Although Teva Pharmaceutical saw a down year last year and generally had poor performance in the past several months, key financial analysts see the company as a sound financial investment and strongly recommend that investors set aside their concerns and purchase company shares. These analysts claim that Teva Pharmacutical is undervalued by as much as 20%, and those numbers are likely to shrink back toward the company’s actual value in the coming months.
Poor performance for a few months or even a year doesn’t merit the kind of valuation drop that Teva has seen lately. Over each of the next several years, financial analysts are predicting that the company’s share valuations will increase by 12-15% each year. Buying now at a bargain price seems ripe for investors trying to make a relatively quick profit on a reliable company that simply hasn’t performed as expected.

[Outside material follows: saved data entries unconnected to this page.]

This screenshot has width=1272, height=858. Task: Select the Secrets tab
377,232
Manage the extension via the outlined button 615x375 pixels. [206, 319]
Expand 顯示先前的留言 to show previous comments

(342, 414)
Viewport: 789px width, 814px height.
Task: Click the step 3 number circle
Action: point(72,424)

One of the reasons that the financial industry believes that Teva will bounce back in a major way is its variety of products and services. The company offers multiple drugs that have become important brands, as well as generic options and pharmaceutical ingredients which are sold to a number of different actors. The company sells drugs that treat serious conditions such as multiple sclerosis, narcolepsy, sleep apnea, Parkinson’s disease, asthma, bronchospasm, anemia, and leukemia.
The company is continuing to develop drugs to treat similarly difficult illnesses. As more Americans age and with the anticipated increased participation in the healthcare industry in response to United States healthcare reform, there is likely to be a larger market for these expensive drugs offered by Teva.